#### [WHAT YOU HAVE TO DO]
Leave the pictures out and restate every line below exactly.

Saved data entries

>>>

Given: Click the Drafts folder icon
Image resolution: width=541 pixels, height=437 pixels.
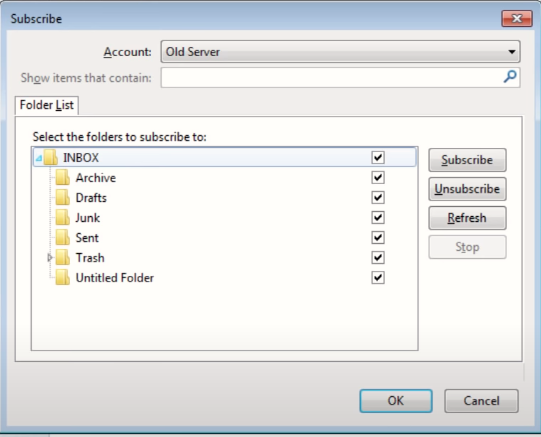Looking at the screenshot, I should click(63, 198).
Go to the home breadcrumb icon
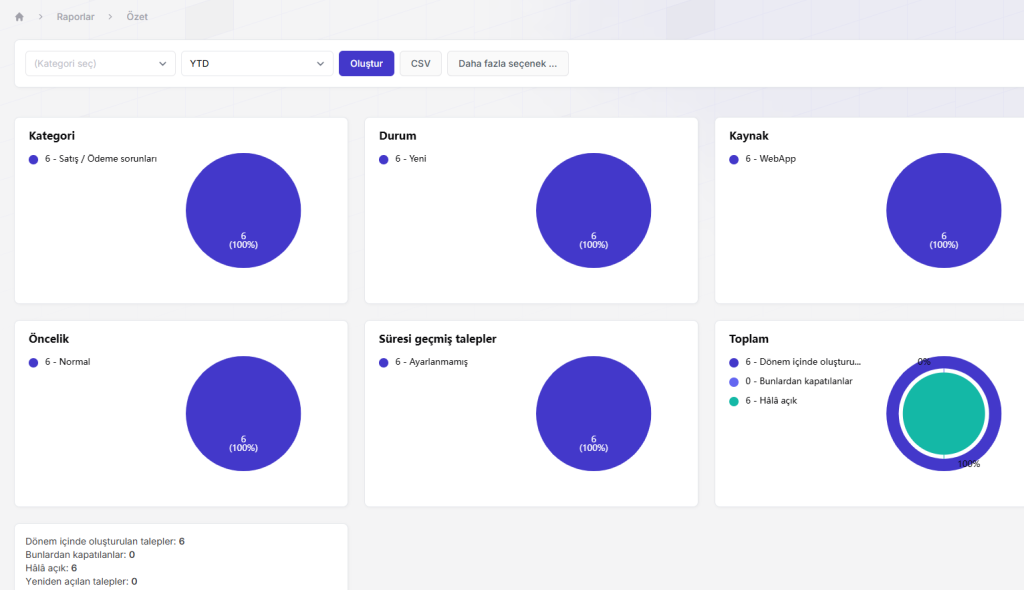 click(20, 17)
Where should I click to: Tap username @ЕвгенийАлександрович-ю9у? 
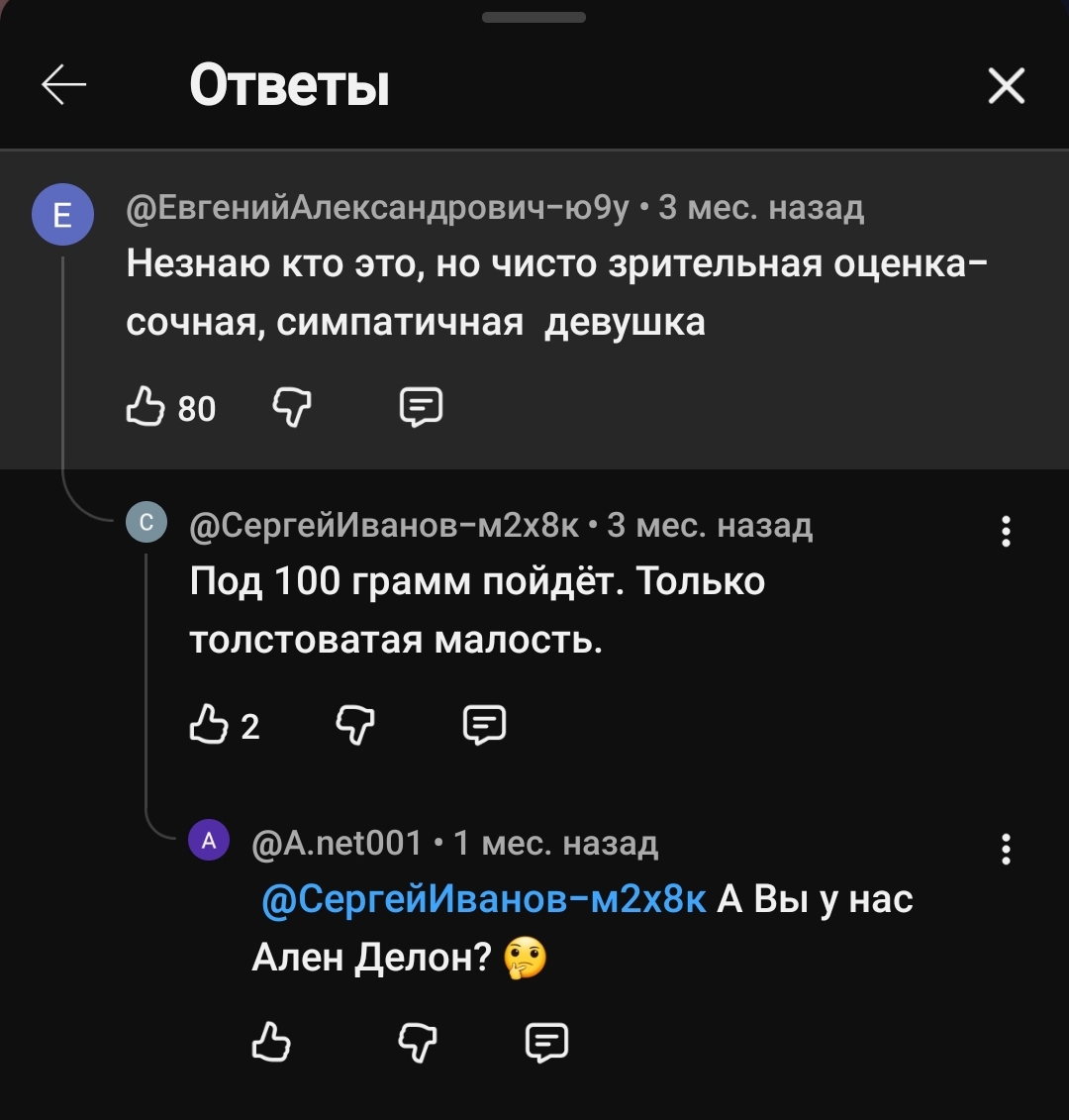[x=378, y=208]
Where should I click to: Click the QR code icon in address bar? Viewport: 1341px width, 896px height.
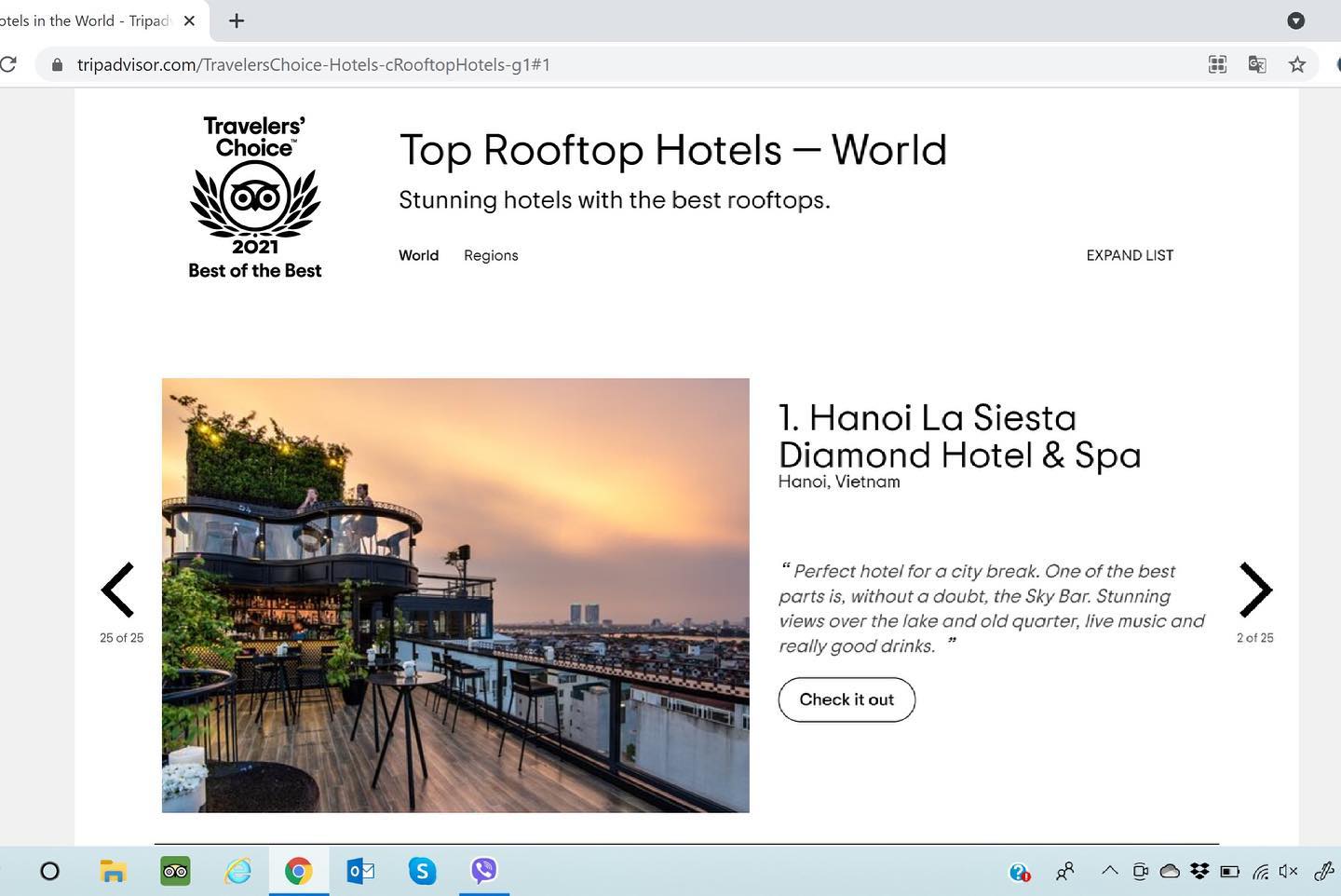(1217, 64)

<<<

#### [ANSWER SECTION]
Given: Click the Drafts folder icon
Image resolution: width=541 pixels, height=437 pixels.
Looking at the screenshot, I should click(63, 198).
Go to the home breadcrumb icon
 click(20, 17)
Where should I click to: Tap username @ЕвгенийАлександрович-ю9у? 
[x=378, y=208]
Where should I click to: Click the QR code icon in address bar? Viewport: 1341px width, 896px height.
(1217, 64)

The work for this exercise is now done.